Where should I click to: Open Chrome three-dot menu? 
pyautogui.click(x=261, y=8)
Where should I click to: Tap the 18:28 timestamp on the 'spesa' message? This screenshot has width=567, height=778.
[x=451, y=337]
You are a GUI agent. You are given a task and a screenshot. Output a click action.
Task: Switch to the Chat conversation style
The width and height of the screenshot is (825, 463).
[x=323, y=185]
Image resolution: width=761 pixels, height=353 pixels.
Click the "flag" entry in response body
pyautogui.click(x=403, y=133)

####

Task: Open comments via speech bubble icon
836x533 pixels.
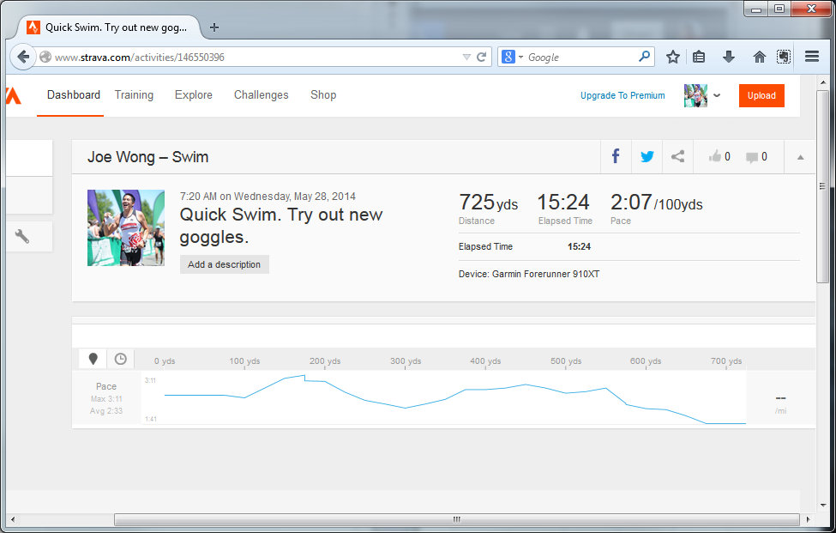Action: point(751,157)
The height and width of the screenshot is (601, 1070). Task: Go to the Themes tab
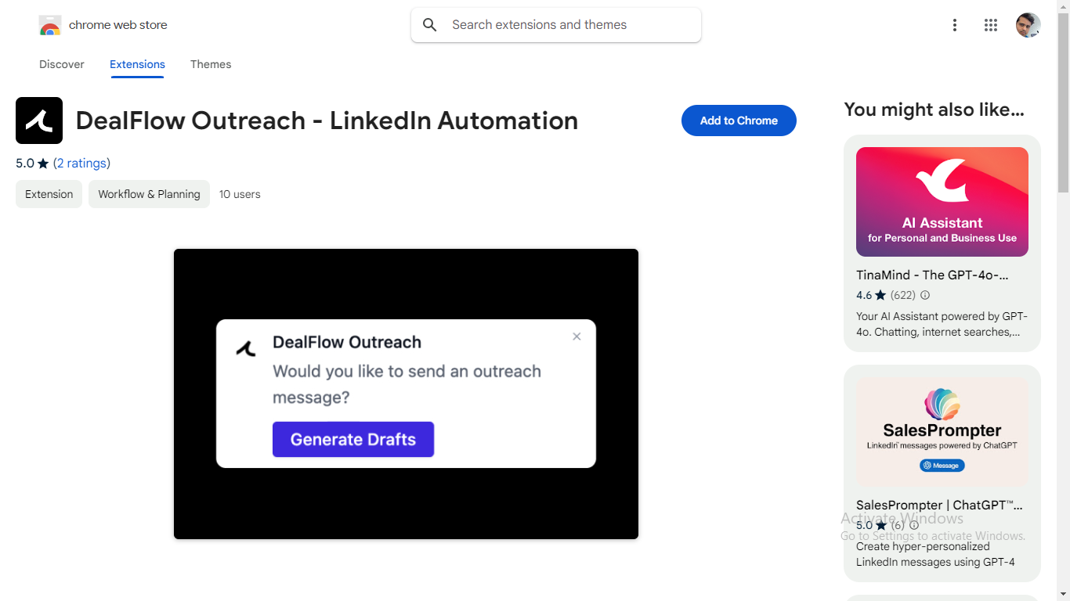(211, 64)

####

#### PROMPT:
From the entries above, print the lines beginning at the one with "Where should I click to: Open" and stopping after the one with "Task: Switch to the Chat conversation style", exactly as written and with nothing else.

#### EXERCISE ANSWER:
Where should I click to: Open Chrome three-dot menu? 
pyautogui.click(x=261, y=8)
Where should I click to: Tap the 18:28 timestamp on the 'spesa' message? This screenshot has width=567, height=778.
[x=451, y=337]
You are a GUI agent. You are given a task and a screenshot. Output a click action.
Task: Switch to the Chat conversation style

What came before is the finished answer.